- Activity -
Render the material from the line that has "pixels, height=611 pixels." through the line that has "side-label: 买一 is" as a numbered list, skipping any blank lines and leaving the pictures out.

- Records supplied -
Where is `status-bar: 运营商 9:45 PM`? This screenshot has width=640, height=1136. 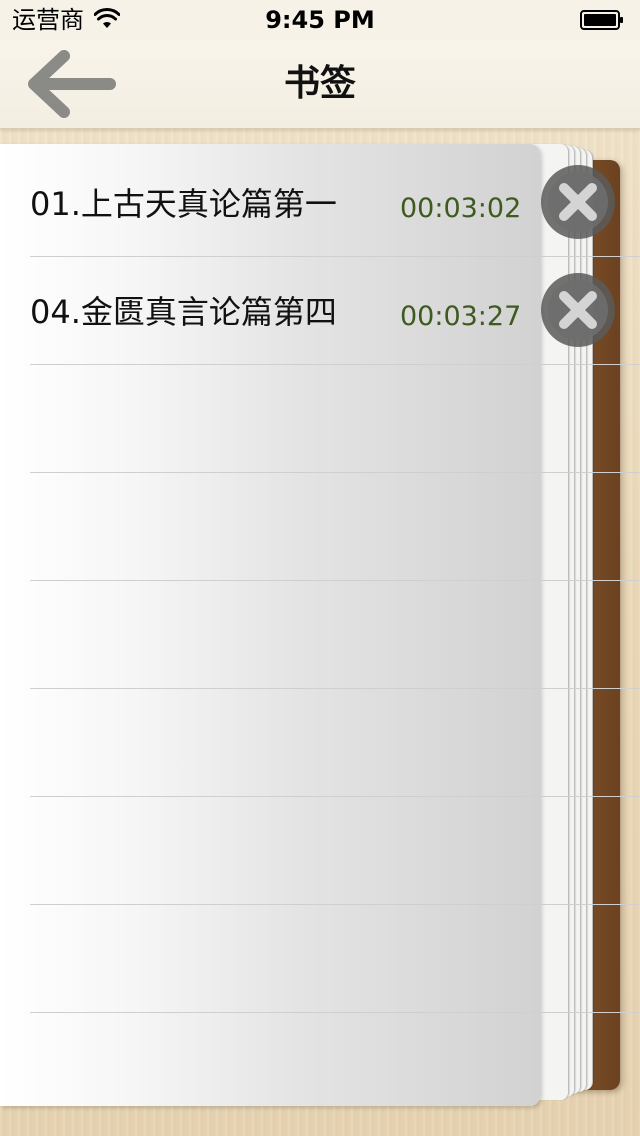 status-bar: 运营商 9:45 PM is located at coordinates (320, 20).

--

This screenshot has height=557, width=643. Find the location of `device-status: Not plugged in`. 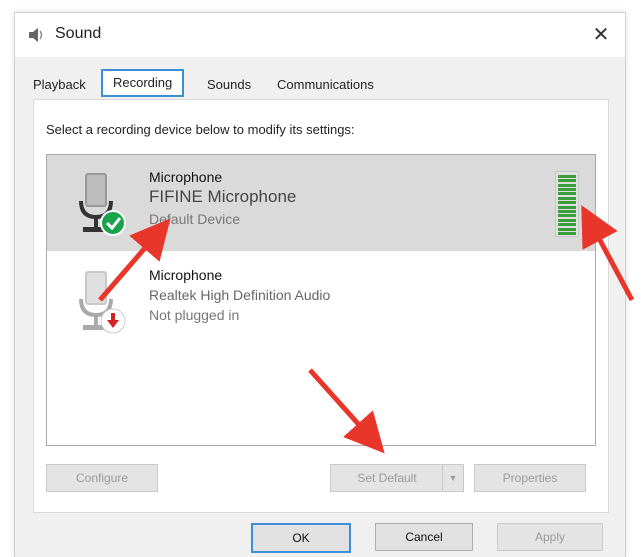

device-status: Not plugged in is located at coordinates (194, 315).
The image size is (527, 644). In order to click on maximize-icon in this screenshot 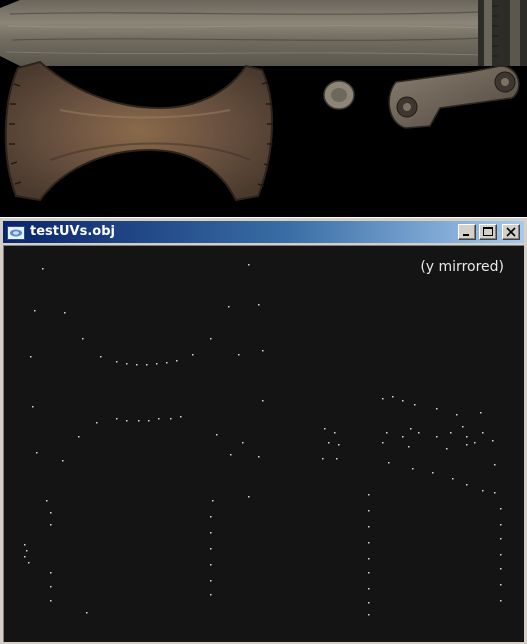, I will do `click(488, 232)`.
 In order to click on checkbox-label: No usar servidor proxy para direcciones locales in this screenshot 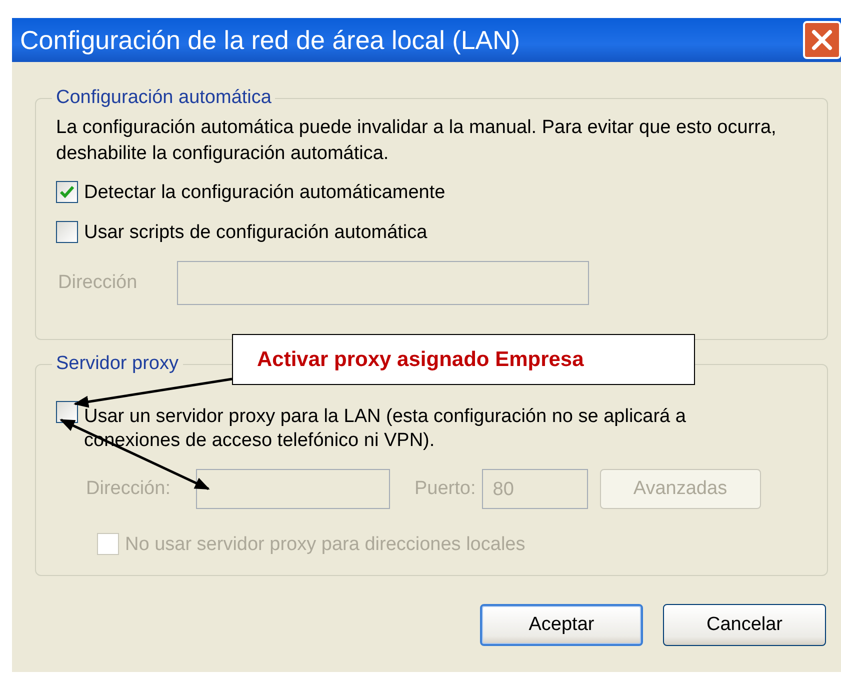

---

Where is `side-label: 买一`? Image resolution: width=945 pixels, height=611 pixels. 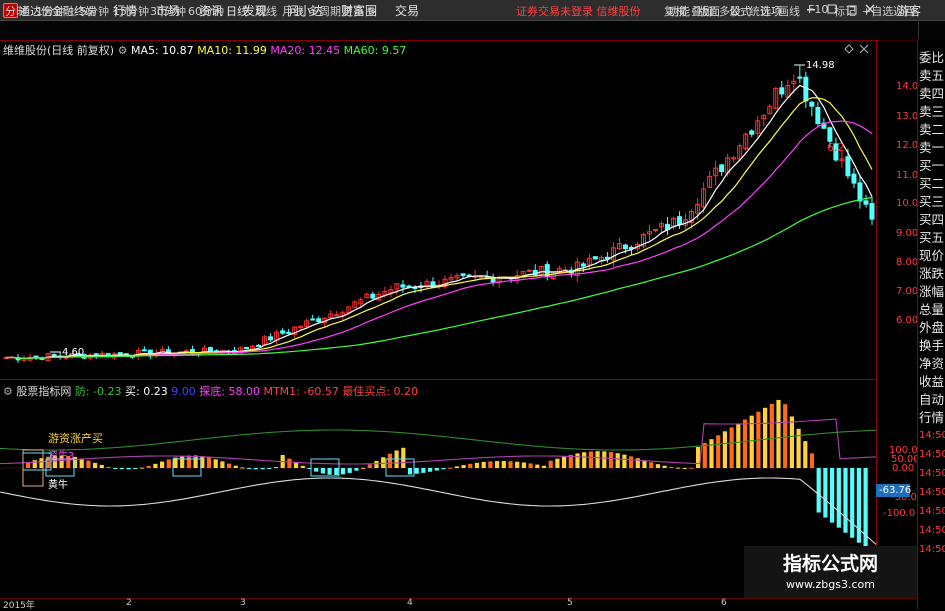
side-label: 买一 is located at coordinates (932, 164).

- Response -
1. Where is `side-label: 买一`? Image resolution: width=945 pixels, height=611 pixels. 
2. side-label: 买一 is located at coordinates (932, 164).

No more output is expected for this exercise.